WHAT IS NEEDED> Find the line that contains "This screenshot has width=1000, height=1000.". Restate it and each following line exactly, through the end of the records.

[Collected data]
.....
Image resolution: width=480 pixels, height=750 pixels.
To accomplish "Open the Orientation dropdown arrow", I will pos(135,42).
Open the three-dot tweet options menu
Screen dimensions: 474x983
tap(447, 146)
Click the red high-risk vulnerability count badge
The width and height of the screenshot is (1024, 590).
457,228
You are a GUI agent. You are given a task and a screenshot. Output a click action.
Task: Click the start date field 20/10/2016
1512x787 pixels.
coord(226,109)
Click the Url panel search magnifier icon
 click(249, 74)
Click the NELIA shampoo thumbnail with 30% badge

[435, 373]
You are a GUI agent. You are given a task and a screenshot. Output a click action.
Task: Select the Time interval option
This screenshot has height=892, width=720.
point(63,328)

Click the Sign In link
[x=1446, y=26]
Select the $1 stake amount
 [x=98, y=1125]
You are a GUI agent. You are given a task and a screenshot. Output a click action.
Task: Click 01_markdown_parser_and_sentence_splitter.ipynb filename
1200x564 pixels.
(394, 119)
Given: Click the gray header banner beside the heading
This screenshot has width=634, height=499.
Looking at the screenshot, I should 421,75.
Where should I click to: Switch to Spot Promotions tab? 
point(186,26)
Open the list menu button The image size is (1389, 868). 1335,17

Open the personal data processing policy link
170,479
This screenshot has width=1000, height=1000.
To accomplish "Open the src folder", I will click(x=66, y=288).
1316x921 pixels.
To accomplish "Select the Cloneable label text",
.....
OUTPUT FOR THIS TASK>
This screenshot has width=1000, height=1000.
To accomplish "Open the src folder", I will click(x=66, y=288).
1316x921 pixels.
To accomplish "Select the Cloneable label text",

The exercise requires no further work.